# Page text:
• • • • • • •

I was fifteen minutes into my 3-hour drive when PJ called and informed me that I’d forgotten all my food in the refrigerator. I’d loaded my cooler with a few beers and water bottles, along with ice, but I’d spaced out on my lunch and supper fixings. Maybe old age was setting in. Or perhaps it was the usual restless night’s sleep I usually have when anticipating a long drive followed by a longer day of fishing. There are worse things than forgetting the vittles and I knew of a big grocery store in the town close to the river so rather than turning back for home I decided to go on and grab a couple of sandwiches on the way.
For a Friday morning the roads were peacefully vacant of traffic, which I appreciated as I wound my way southwest. My route twists and turns through a network of two-lane county roads that seem to lead to nowhere. Little towns passed quickly, the gas stations still closed in the early hour. Even passing through the Cuyuna Range -- a retired iron mining community now a mountain-biking mecca of northern Minnesota-- was void of the usual rack-mounted bikes and kayaks.

• • • • • • •

# Requirement 1:
According to the fishing-trip story, what is the Cuyuna Range now?
# Requirement 2:
Carry the fishing-trip story on, starting right after its final sentence.
The items have no connection to the fishing-trip story.

# Study material:

• • • • • • •

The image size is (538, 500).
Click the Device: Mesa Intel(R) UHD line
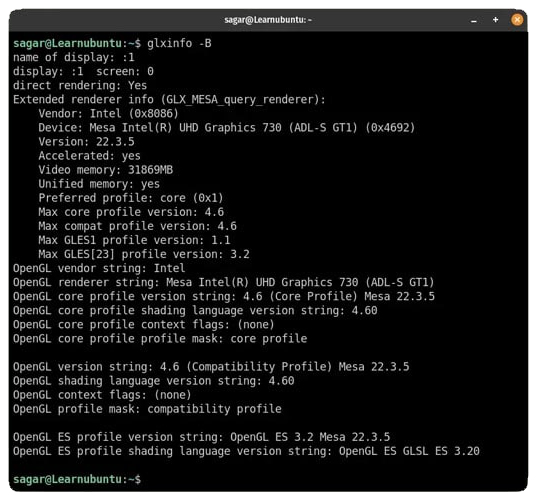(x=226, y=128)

• • • • • • •

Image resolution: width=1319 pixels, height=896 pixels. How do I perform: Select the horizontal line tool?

• • • • • • •

# Task answer 1:
A mountain-biking mecca of northern Minnesota.

# Task answer 2:
It wasn’t yet eight in the morning when I pulled into the market in a town that seems like a too big of a city in a place it shouldn’t be. But after the quick supply stop and a drive through town among lanes of vehicles in a hurry to be somewhere else, I finally escaped the busy-ness and was on the final leg to the river.
Tony had already launched his boat and arrived minutes behind me at the downstream take-out. Looking at the river easing its way downstream from the grassy parking lot felt otherworldly from the pavement left behind. It was a good place to be. After welcome greetings and an uncommon efficiency, we were soon back to our starting point and on the water.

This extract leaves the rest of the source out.